(SUPPLIED MATERIAL begins)

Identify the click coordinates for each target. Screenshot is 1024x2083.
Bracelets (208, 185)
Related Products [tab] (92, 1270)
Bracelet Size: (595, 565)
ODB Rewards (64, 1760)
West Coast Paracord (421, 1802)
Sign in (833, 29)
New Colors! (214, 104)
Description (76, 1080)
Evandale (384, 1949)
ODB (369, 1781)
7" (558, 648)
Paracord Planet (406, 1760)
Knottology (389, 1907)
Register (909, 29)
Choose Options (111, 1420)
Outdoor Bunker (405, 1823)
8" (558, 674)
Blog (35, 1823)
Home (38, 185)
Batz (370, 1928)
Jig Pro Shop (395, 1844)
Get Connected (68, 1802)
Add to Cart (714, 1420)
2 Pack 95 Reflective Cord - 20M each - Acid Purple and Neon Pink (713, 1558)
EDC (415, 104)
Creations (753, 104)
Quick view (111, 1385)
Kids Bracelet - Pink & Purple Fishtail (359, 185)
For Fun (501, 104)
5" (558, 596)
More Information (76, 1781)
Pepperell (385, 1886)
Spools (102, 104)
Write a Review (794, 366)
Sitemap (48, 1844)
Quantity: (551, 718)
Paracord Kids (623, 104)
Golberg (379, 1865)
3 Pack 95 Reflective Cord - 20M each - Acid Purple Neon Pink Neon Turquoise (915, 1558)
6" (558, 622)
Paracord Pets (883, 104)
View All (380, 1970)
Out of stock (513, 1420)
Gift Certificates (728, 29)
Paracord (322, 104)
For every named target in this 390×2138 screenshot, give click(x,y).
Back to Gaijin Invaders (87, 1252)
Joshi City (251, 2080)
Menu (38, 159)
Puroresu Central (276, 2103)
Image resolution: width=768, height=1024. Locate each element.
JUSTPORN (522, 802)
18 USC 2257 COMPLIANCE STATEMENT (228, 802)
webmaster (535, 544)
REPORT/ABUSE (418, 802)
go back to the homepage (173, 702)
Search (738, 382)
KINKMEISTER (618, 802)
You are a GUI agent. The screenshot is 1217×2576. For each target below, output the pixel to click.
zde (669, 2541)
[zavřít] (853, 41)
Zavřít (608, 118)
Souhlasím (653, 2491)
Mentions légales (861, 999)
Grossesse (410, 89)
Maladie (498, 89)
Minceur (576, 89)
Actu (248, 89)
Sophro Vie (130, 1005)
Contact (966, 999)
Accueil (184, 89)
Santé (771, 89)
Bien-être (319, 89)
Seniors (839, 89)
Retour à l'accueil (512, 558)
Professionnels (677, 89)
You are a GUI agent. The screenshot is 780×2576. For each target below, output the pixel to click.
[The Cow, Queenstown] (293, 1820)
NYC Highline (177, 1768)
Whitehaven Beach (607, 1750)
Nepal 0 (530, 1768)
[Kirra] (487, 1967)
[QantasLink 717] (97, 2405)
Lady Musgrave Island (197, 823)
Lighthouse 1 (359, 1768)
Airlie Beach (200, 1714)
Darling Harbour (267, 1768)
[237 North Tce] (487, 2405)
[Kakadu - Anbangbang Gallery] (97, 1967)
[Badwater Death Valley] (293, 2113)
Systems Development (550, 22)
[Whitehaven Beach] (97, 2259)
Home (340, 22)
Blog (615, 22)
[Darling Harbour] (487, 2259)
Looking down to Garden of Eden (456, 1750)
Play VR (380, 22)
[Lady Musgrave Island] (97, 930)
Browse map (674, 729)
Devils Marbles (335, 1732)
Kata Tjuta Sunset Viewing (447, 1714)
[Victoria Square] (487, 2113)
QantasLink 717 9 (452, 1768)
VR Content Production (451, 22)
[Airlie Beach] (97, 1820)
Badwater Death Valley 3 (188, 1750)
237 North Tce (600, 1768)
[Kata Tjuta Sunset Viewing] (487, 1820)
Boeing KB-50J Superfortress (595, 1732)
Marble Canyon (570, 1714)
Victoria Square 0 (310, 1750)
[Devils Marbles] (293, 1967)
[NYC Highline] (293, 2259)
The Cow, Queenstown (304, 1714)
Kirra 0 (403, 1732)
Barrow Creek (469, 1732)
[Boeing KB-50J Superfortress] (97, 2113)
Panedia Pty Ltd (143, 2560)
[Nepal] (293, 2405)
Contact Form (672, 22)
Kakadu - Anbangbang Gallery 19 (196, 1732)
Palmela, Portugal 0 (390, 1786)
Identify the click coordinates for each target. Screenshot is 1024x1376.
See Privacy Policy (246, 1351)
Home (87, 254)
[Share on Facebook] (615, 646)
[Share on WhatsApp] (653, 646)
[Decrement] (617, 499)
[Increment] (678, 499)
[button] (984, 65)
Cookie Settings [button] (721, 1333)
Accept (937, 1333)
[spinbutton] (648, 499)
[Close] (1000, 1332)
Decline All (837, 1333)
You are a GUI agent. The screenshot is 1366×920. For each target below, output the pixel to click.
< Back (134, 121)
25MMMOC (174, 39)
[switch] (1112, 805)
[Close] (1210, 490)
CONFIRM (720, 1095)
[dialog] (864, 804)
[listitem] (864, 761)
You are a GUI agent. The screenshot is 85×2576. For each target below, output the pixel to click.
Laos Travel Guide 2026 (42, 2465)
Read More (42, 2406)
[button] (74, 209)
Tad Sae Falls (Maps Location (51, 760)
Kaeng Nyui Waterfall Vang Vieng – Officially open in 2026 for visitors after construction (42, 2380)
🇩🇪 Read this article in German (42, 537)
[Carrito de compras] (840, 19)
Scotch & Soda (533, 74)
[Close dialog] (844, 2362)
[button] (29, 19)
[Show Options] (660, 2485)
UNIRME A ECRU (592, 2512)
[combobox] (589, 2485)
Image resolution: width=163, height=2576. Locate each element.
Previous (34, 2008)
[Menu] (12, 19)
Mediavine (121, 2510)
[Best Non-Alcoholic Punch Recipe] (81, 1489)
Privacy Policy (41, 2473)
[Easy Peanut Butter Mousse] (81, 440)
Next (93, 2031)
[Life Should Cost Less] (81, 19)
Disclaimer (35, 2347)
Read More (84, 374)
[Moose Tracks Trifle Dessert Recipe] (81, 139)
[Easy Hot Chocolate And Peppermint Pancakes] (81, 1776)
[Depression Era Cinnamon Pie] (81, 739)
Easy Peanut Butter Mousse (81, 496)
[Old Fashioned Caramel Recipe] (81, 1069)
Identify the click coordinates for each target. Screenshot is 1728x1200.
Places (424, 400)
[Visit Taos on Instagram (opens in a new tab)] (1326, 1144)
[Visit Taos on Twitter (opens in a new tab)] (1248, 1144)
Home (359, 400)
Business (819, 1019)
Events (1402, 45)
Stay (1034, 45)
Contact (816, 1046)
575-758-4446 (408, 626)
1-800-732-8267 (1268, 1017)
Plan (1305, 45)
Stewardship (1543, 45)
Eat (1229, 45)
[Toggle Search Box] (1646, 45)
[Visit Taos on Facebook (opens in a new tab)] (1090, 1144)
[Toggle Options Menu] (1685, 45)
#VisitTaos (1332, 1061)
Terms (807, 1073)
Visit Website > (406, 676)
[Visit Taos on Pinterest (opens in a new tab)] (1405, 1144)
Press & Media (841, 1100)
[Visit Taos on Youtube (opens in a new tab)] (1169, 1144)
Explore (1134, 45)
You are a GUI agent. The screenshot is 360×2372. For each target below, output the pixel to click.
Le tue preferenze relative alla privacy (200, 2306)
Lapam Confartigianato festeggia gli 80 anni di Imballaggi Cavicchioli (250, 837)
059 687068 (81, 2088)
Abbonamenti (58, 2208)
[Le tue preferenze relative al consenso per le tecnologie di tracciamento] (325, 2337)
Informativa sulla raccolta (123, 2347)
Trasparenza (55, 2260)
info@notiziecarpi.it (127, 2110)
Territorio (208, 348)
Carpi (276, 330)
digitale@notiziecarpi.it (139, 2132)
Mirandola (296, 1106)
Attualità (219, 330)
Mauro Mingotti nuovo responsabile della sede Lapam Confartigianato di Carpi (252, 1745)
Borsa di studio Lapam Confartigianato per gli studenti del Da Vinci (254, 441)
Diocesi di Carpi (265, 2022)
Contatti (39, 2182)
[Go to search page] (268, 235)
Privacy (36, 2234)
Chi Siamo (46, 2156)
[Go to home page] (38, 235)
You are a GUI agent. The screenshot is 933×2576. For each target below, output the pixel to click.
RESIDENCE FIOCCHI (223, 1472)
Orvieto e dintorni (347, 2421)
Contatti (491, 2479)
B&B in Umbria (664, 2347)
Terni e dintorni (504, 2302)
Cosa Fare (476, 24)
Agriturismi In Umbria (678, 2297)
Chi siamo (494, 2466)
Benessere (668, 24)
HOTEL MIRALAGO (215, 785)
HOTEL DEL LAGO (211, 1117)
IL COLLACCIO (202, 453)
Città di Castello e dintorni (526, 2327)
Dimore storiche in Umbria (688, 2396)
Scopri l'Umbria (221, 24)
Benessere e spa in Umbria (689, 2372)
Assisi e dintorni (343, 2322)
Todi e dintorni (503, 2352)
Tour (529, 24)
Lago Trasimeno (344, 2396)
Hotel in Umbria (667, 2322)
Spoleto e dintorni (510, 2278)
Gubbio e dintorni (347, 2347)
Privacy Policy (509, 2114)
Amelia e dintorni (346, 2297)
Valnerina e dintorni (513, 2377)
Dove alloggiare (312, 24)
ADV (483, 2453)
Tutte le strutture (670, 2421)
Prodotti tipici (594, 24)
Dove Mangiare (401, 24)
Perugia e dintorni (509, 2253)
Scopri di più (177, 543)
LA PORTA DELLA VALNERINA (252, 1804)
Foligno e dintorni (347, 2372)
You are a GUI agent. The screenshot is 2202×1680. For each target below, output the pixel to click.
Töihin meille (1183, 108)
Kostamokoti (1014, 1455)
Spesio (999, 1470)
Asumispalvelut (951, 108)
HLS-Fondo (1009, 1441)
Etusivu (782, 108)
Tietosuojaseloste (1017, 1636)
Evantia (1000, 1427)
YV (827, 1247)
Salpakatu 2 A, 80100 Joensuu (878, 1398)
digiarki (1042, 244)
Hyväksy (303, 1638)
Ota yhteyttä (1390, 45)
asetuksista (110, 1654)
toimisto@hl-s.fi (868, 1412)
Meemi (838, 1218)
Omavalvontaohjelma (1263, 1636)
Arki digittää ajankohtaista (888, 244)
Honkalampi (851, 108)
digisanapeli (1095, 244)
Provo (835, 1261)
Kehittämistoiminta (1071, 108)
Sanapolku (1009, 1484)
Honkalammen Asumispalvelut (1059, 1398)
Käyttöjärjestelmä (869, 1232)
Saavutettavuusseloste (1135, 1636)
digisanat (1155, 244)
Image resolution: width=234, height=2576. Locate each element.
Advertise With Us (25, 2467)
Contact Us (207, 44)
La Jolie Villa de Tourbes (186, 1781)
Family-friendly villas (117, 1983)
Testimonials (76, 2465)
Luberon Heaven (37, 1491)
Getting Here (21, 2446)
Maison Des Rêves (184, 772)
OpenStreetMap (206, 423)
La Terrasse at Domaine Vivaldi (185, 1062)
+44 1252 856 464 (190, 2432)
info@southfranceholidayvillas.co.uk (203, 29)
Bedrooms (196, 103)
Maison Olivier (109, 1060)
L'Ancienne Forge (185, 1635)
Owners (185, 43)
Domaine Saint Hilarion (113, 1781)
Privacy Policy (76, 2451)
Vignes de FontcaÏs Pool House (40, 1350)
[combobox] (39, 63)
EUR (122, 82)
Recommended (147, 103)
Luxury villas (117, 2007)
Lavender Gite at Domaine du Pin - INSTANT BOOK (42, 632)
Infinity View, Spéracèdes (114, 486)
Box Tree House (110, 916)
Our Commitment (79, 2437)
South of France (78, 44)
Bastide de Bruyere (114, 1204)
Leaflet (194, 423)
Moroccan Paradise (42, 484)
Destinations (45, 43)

(SUPPLIED MATERIAL ends)

> [ABOUT THIS TASK]:
With the line containing "Bastide de Bruyere (114, 1204)" as the start and the last line of the entries as the end, print that whole span exactly.

> [SOLUTION]:
Bastide de Bruyere (114, 1204)
Leaflet (194, 423)
Moroccan Paradise (42, 484)
Destinations (45, 43)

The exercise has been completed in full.